Под стук колес

Woland
         Я очень люблю тамбуры в поездах, особенно в последних вагонах. Люблю те моменты, когда ты стоишь у окна, и видишь как полотно бесконечно длинных и безупречно прямых рельсов уносится вдаль. Уносится вдаль, минуя русские рощи, украинские холмы, казахстанские степи, молдавские виноградники. Уносится вдаль и озаряется летним солнцем или погребается под зимними, белоснежными игривыми буранами. Уносится вдаль, пересекая ручьи и широкие реки, оставляя в памяти живые картины. Уносится вдаль, как уносится временем наша жизнь. Ты стоишь у окна и смотришь, как сзади остаются люди, остаются чьи-то жизни со своими суетами и со своими же проблемами, земными, бытовыми, пошлыми проблемами.
Но не столько за эту  красоту я люблю тамбуры поездов и, даже, не столько за то, что находясь там и взирая на тех, кто остается ты чувствуешь себя несколько выше остальных, сколько за то, что там всегда можно найти интересных, достойных собеседников.
Человек заходит в тамбур, лениво достает из пачки сигарету, не менее ленно рыщет в поисках зажигалки или спичек, не спеша прикуривает. Ему скучно просто так стоять и вдыхать дымы, ему скучно в этом поезде, ему кажется, что скука заполняет его мозг, всего его, всю его жизнь. Ему хочется выговориться. И он находит в тебе собеседника, он понимает, точнее подсознательно, краешком нейронов своего мозга, осознает, что тебя он больше никогда не встретит, что ты не встанешь у него на пути и у тебя нет никакой предвзятости или негативного отношения к нему. И он заводит с тобой разговор. Он рассказывает почти всю свою подноготную, рассказывает то, что попытался бы любой ценой скрыть на страшном суде, то, что он никогда и никому не доверял, то, что он всегда считал своими ранами. И вот именно от долгой и ноющей боли этих ран, его язык расплетается. Ему неважно кто ты, сколько тебе лет, на каком языке ты говоришь или к какой конфессии принадлежишь, ему неважно твое мировоззрение и твои мысли, ему не важны твои страсти и твои воздыхания, его нисколько не интересуют твои пристрастия или твои муки. Его равно не интересует ни твой внешний облик, ни твой внутренний мир, ему нужна только одна сторона тебя, этому человеку ты нужен только как живое существо, способное молча выслушать его, сопровождая рассказ только мерными кивками головы и беглым приглядом глаз. Человек во всех тончайших подробностях, о существовании которых он давно позабыл, со всеми своими размышлениями, которые он долгими годами копил в своей душе, не скрывая ни толики правды, рассказывает тебе свою историю. И с каждым словом ему словно становится легче, словно морщины с его лица исчезают, словно его седые волосы вновь наполняются цветом, а глаза начинают оживать и искрится. Он докуривает свою сигарету, чем облегчает свои страсти и заканчивает свою историю, свой рассказ, скорее даже свой эпос, чем облегчает хоть на грамм камень, лежащий на его душе. И уходит… На смену ему придет другой, третий, седьмой, н-ный. Каждый со своей тайной.

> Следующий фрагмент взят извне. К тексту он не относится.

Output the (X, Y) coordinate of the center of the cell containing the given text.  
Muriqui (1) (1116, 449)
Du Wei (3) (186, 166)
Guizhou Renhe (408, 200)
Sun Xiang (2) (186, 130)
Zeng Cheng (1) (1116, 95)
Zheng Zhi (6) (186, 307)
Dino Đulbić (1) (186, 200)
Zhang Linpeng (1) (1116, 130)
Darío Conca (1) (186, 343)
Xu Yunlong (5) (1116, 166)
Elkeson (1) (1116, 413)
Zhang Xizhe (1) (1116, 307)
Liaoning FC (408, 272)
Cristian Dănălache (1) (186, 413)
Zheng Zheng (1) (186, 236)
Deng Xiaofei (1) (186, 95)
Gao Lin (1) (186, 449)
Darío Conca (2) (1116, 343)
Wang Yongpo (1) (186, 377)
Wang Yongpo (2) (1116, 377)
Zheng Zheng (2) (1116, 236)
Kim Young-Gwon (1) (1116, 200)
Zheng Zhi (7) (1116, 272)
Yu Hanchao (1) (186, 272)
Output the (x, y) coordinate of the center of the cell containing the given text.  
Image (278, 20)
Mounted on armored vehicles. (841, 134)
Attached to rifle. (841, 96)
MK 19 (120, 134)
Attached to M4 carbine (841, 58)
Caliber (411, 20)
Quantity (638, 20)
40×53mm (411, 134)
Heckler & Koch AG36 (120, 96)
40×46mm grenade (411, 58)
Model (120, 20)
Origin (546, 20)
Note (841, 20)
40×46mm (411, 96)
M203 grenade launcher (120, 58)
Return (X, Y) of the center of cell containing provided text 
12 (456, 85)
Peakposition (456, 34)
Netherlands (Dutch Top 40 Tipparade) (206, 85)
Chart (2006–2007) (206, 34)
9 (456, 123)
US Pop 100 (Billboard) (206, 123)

Им становится легче, но и тебе не становится тяжело, значит все это зло куда-то уходит, возможно, остается на месте шпал, ровно ныряющих из-под поезда. Остается на камнях насыпей или в лесополосе, остается по обеим сторонам железной дороги.
         А ты все стоишь и смотришь вдаль уходящим рельсам, слушаешь точный, словно тиканье часов стук колес. И только становится немного жалко людей, мимо которых ты проносишься, жалко людей…тех, которые живут по обеим сторонам железной дороги.